[Extracted data entries]
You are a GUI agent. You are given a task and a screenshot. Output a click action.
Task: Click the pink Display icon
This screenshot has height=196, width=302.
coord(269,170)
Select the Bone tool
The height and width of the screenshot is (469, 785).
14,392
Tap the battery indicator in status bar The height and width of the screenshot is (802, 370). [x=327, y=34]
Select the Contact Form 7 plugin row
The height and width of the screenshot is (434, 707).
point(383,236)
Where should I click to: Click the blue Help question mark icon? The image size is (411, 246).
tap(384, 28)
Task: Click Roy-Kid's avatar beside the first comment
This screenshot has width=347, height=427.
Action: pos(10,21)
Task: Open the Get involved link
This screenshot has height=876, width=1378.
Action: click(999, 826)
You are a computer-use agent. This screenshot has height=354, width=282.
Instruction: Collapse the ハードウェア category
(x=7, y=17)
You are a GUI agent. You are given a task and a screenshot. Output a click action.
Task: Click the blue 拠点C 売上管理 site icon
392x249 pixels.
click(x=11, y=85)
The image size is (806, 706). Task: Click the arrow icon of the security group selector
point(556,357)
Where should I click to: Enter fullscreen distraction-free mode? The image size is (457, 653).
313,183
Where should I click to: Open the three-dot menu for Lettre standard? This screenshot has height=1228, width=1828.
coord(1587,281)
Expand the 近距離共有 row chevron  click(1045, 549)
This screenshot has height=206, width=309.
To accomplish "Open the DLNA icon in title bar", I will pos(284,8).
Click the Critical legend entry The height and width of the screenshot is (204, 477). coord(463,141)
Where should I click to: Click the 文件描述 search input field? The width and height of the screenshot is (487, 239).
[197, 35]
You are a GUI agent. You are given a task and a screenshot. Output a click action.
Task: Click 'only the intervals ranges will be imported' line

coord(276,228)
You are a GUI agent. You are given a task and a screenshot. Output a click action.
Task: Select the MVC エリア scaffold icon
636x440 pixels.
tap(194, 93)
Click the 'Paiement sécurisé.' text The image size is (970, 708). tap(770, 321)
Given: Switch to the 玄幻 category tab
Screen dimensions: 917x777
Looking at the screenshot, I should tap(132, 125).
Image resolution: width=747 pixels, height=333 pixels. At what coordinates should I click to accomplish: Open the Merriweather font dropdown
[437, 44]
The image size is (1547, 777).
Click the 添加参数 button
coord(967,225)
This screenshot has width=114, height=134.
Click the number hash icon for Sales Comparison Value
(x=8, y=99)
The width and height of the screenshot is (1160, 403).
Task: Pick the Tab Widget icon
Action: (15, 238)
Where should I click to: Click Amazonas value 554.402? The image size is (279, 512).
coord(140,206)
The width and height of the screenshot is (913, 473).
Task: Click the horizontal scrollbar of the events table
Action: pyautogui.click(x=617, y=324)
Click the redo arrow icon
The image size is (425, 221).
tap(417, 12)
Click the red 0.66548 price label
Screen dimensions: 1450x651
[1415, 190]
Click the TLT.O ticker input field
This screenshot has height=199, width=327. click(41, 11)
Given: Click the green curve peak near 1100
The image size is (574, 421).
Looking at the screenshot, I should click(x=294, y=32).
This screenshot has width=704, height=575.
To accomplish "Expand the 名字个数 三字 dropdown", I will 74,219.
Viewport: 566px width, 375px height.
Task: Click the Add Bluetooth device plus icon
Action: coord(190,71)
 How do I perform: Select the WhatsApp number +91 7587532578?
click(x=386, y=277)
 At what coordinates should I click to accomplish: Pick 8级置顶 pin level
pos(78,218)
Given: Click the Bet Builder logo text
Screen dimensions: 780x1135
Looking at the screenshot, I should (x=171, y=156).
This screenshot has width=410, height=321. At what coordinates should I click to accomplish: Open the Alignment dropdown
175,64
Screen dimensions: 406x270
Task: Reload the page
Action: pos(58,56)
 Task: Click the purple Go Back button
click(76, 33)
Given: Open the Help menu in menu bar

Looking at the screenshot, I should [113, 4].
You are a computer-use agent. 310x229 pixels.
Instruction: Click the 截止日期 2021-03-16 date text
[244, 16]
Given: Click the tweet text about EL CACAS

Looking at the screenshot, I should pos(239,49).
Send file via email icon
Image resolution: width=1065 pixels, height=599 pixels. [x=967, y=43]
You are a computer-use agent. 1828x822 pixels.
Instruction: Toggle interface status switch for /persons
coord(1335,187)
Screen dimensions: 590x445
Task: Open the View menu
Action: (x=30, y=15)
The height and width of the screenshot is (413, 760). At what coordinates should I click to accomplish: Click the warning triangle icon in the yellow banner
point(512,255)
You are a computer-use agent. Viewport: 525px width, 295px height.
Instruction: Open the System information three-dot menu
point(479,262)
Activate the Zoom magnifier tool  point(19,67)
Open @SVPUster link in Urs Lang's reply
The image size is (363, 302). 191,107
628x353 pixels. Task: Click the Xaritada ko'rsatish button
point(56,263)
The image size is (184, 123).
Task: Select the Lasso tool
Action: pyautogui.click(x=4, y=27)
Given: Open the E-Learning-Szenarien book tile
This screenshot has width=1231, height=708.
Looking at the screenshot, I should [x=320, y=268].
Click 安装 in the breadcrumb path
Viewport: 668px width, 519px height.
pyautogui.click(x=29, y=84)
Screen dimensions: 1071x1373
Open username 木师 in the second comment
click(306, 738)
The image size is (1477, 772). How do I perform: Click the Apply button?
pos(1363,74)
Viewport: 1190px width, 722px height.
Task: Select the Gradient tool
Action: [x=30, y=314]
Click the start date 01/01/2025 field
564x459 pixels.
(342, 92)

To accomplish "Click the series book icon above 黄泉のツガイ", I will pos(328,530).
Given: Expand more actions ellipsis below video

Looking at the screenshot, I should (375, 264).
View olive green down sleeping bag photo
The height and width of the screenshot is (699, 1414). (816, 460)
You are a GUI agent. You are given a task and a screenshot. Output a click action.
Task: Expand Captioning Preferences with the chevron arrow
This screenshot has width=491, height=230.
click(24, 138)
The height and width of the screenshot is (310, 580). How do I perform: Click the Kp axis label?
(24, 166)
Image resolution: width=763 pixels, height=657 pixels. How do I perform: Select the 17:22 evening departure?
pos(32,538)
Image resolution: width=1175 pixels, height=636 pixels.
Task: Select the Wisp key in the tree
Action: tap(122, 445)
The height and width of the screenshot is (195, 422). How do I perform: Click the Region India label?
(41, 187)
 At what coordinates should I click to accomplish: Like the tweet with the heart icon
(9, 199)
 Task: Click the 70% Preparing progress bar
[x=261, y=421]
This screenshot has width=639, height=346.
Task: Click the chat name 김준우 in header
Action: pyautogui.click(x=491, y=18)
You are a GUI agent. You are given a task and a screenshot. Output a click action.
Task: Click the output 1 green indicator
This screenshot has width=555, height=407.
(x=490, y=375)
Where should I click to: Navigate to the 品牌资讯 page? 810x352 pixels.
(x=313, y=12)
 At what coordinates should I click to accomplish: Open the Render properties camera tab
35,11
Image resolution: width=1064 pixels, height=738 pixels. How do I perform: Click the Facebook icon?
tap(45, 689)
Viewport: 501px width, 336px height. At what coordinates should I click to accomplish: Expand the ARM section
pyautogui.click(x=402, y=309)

- **EXERCISE DETAILS**:
In the data above, how many lines hold the string "computer"? Give the number by itself.

- **WRITTEN RESPONSE**:
4